The use of this principle of faithfulness had been tested by referring MPs on the Social Security Financing Act for 2013. They were however unsuccessful, in Decision n°2012-659 DC, in having the Constitutional Council declare that the principle of faithfulness had been breached. At the time, the Organic Law had not yet entered into force  – but at the time of the new referral, it had.

6.       Legal questions

The first point made by the referring (centre and right-wing) deputies pertained to what they considered a breach of the principle of faithfulness in public accounts by the (centre-left-wing) government[85]. The question was thus to determine whether there had been a breach of the principle of faithfulness in the Social Security Financing Act for 2014, in which case it would have to be declared unconstitutional.

This question could have a different answer than in Decision n°2012-659 DC, now that the provisions of the Organic Law had entered into force and that the High Council of Public Finance (HCPF) had been set up. Indeed, the Constitutional Council had stated in Decision n°2012-653 DC of 9 August 2012 that, in its review of financial Acts on the basis of the principle of faithfulness, it would take into account the works of this institution.

7.       Arguments of the parties

The referring MPs considered generally that the Social Security Financing Act for 2014 breached France’s commitments on budgetary balance, especially in the Fiscal Compact. They however acknowledged the long-standing case-law of the Constitutional Council, according to which it does not review the conformity of French law with international treaties.

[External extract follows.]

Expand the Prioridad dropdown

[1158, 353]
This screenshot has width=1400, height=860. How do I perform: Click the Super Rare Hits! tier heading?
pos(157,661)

However, they stressed a publication of the HCPF according to which the forecasts of the government for economic growth were “plausible”, yet showing “weaknesses”. Moreover, the referring MPs argued that the latest measures added by the government to the proposal of Social Security Financing Act (measures evaluated at 0,6 billion euros) had not been transmitted to the HCPF, which impeded its ability to issue a fully informed opinion on the previsions of the government regarding budgetary balance[86].

8.       Answer by the Court to the legal questions and legal reasoning of the Court    

The decision issued by the Constitutional Council was very similar to the one reached in Decision n°2012-659 DC: it did not appear from the elements put forward that there had been intention on the part of the government to provide a wrong economic and budgetary assessment in the Social Security Financing Act for 2014 (§5). On the point of the new measures not transmitted to the HCPF, the Constitutional Council observed that the government had proceeded to adequate modifications in the documents of information associated with the Social Security Financing Act (§6). Therefore, there was no breach of the principle of faithfulness.

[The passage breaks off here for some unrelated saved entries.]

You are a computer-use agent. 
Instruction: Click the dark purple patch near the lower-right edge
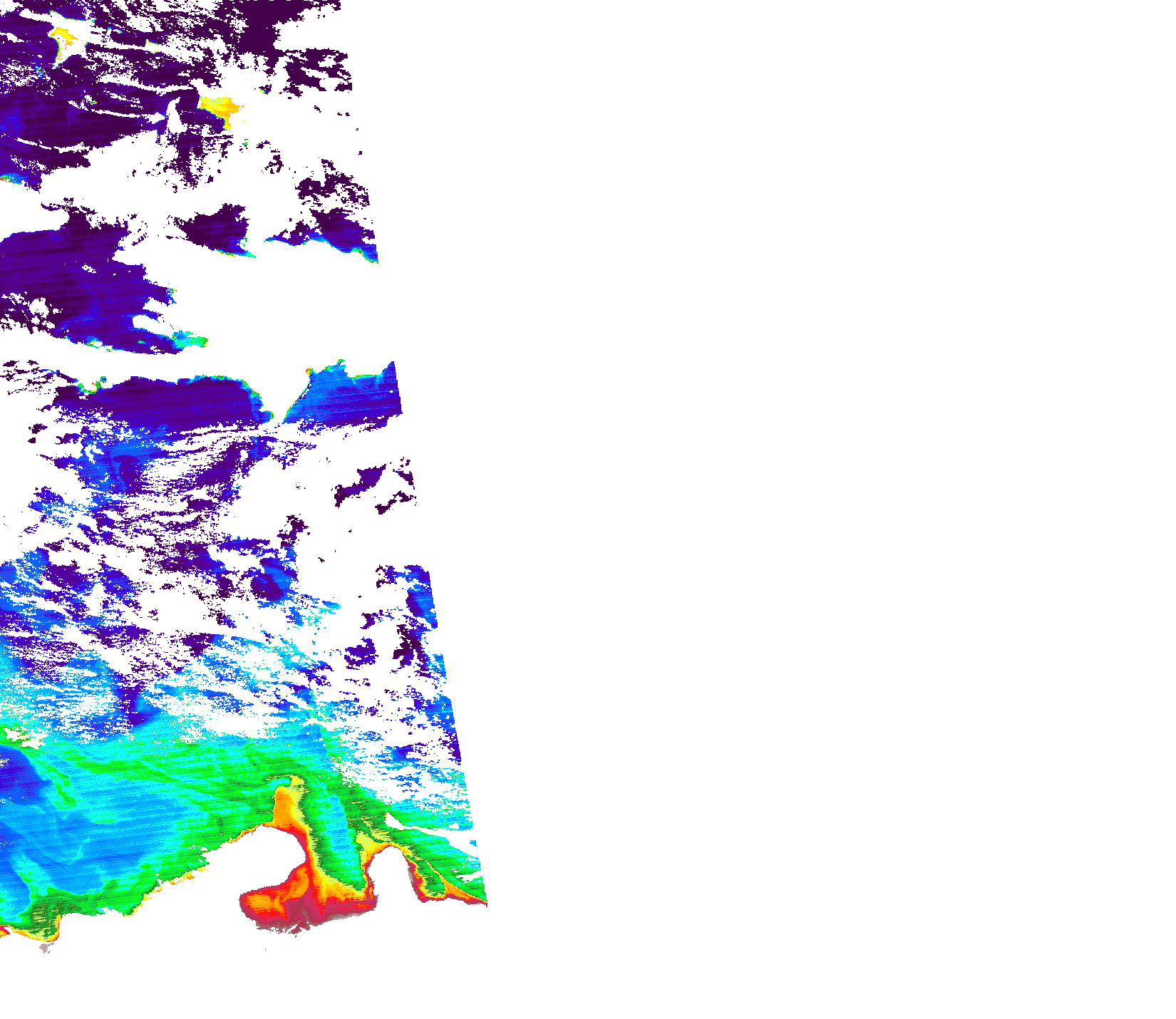pos(410,645)
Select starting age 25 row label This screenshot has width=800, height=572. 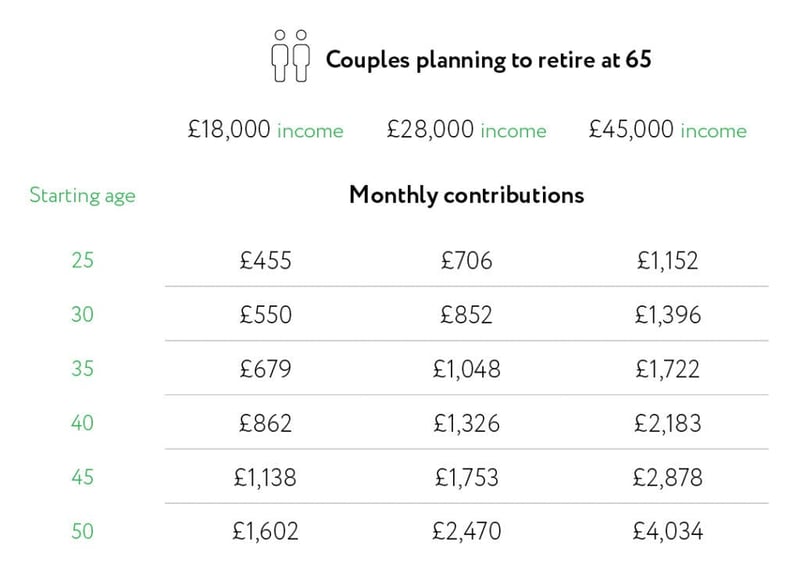click(82, 261)
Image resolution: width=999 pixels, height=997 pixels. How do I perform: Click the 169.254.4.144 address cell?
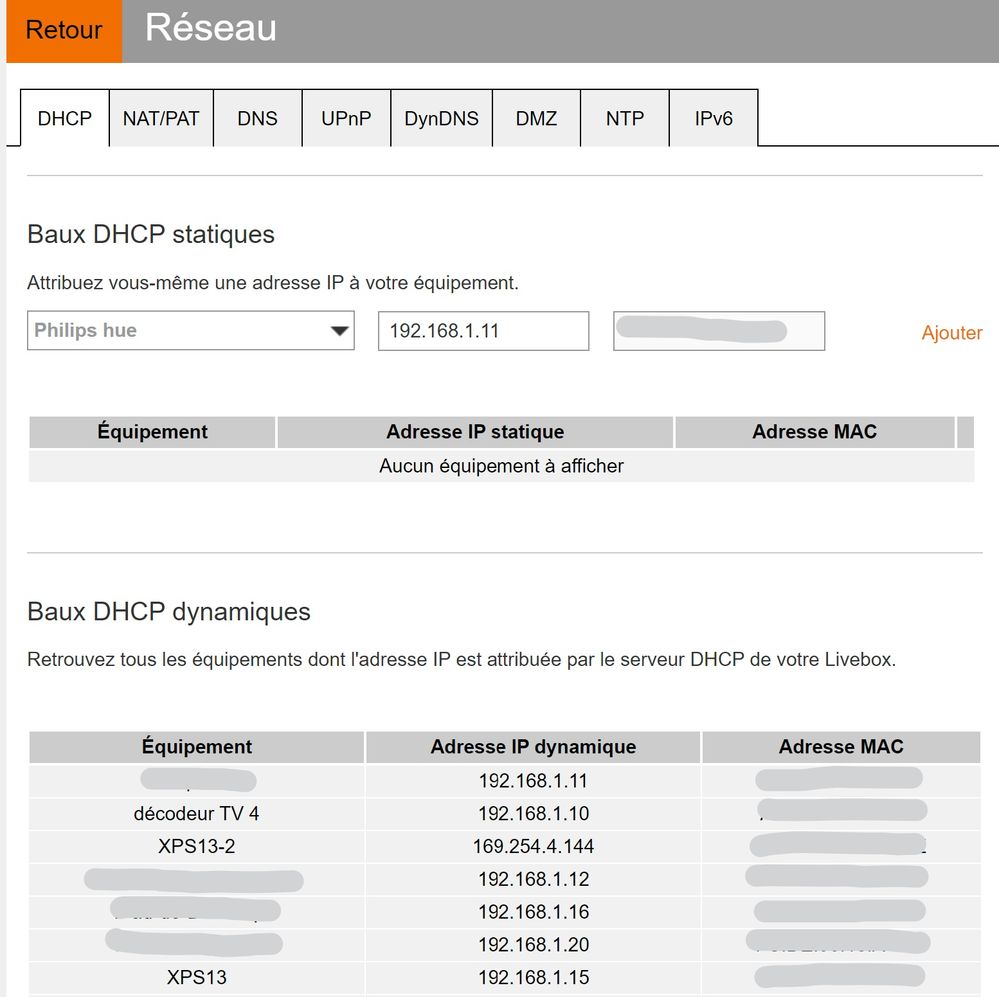[x=533, y=847]
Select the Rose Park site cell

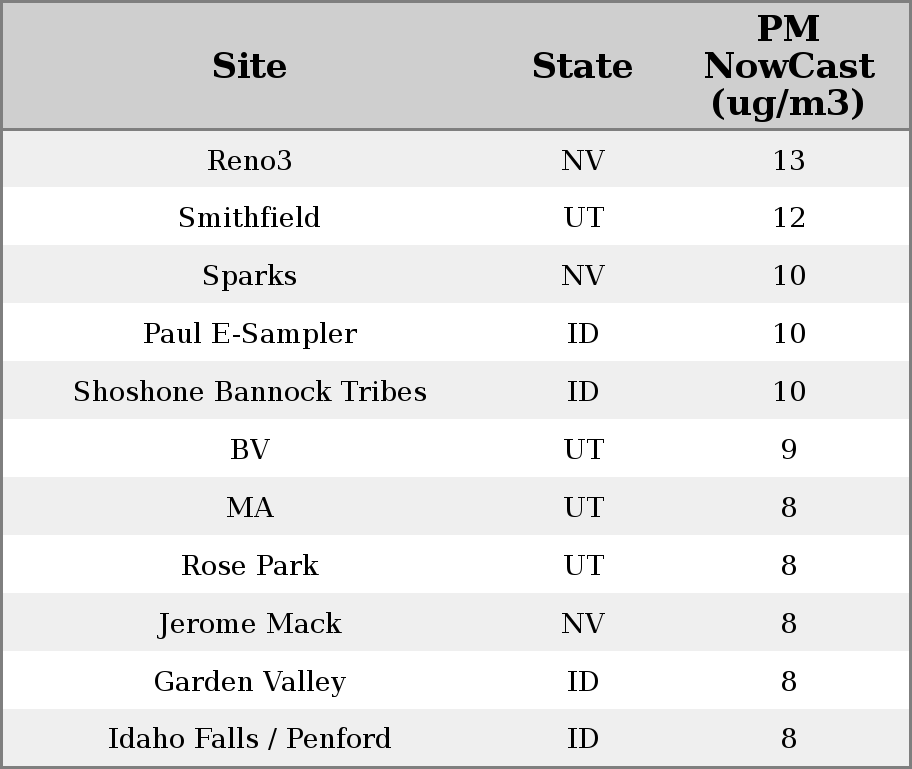click(x=249, y=566)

9.        Legal effects of the judgment/decision    

The Social Security Financing Act for 2014 did not breach the principle of faithfulness of public accounts.

10.    Shortly describe the main outcome of the judgment/decision and its broader political implications

This new reference confirmed the readiness of a part of the Members of Parliament to use the new instruments and decisions that followed the ratification of the Fiscal Compact, in order to constitutionally constrain the budgetary process. However, the Constitutional Council still did not show a change in its interpretation of the tools available to it for review of financial acts – in this case, the principle of faithfulness of public accounts.

Non-Eurozone and binding force   
IX.8
Has France decided to be bound by parts of the Fiscal Compact on the basis of article 14(5) Fiscal Compact already before joining the Euro area, or has this option been debated?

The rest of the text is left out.